Data extracted from a collection:
Content starts

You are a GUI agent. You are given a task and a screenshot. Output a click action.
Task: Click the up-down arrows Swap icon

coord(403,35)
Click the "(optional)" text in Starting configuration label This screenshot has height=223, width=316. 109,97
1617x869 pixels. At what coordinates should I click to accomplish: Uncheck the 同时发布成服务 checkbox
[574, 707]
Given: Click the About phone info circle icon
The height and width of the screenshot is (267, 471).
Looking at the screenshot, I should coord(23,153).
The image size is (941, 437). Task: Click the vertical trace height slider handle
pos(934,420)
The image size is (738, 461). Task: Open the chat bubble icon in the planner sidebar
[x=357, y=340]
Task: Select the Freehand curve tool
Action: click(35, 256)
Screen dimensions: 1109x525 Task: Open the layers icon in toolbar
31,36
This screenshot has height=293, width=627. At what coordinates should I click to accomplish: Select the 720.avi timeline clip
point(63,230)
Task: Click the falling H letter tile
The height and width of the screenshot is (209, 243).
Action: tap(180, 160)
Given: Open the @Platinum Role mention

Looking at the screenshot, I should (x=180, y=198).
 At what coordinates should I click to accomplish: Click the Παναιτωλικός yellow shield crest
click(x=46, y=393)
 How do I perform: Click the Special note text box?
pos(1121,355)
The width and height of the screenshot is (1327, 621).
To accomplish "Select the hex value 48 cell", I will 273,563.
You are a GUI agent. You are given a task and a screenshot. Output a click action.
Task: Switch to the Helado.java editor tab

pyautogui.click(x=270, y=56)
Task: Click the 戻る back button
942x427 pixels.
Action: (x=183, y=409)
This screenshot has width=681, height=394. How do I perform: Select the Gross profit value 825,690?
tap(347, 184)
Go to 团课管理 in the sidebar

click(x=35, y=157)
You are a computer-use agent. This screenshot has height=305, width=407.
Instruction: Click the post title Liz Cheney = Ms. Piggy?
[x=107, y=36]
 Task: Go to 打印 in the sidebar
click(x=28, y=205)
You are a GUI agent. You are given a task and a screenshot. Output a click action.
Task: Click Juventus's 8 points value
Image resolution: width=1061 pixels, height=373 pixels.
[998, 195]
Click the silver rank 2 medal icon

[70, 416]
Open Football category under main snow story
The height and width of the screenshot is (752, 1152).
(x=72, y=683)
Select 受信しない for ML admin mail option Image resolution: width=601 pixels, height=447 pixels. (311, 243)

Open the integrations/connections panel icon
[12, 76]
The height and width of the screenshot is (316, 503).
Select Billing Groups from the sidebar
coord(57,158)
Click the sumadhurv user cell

Content ends

▶ [Problem to work on]: Nothing in the entries above should differ when you return them in full.

▶ [Solution to this exercise]:
You are a GUI agent. You are given a task and a screenshot. Output a click action.
Task: Click the up-down arrows Swap icon

coord(403,35)
Click the "(optional)" text in Starting configuration label This screenshot has height=223, width=316. 109,97
1617x869 pixels. At what coordinates should I click to accomplish: Uncheck the 同时发布成服务 checkbox
[574, 707]
Given: Click the About phone info circle icon
The height and width of the screenshot is (267, 471).
Looking at the screenshot, I should coord(23,153).
The image size is (941, 437). Task: Click the vertical trace height slider handle
pos(934,420)
The image size is (738, 461). Task: Open the chat bubble icon in the planner sidebar
[x=357, y=340]
Task: Select the Freehand curve tool
Action: click(35, 256)
Screen dimensions: 1109x525 Task: Open the layers icon in toolbar
31,36
This screenshot has height=293, width=627. At what coordinates should I click to accomplish: Select the 720.avi timeline clip
point(63,230)
Task: Click the falling H letter tile
The height and width of the screenshot is (209, 243).
Action: tap(180, 160)
Given: Open the @Platinum Role mention

Looking at the screenshot, I should (x=180, y=198).
 At what coordinates should I click to accomplish: Click the Παναιτωλικός yellow shield crest
click(x=46, y=393)
 How do I perform: Click the Special note text box?
pos(1121,355)
The width and height of the screenshot is (1327, 621).
To accomplish "Select the hex value 48 cell", I will 273,563.
You are a GUI agent. You are given a task and a screenshot. Output a click action.
Task: Switch to the Helado.java editor tab

pyautogui.click(x=270, y=56)
Task: Click the 戻る back button
942x427 pixels.
Action: (x=183, y=409)
This screenshot has width=681, height=394. How do I perform: Select the Gross profit value 825,690?
tap(347, 184)
Go to 团课管理 in the sidebar

click(x=35, y=157)
You are a computer-use agent. This screenshot has height=305, width=407.
Instruction: Click the post title Liz Cheney = Ms. Piggy?
[x=107, y=36]
 Task: Go to 打印 in the sidebar
click(x=28, y=205)
You are a GUI agent. You are given a task and a screenshot. Output a click action.
Task: Click Juventus's 8 points value
Image resolution: width=1061 pixels, height=373 pixels.
[998, 195]
Click the silver rank 2 medal icon

[70, 416]
Open Football category under main snow story
The height and width of the screenshot is (752, 1152).
(x=72, y=683)
Select 受信しない for ML admin mail option Image resolution: width=601 pixels, height=447 pixels. (311, 243)

Open the integrations/connections panel icon
[12, 76]
The height and width of the screenshot is (316, 503).
Select Billing Groups from the sidebar
coord(57,158)
Click the sumadhurv user cell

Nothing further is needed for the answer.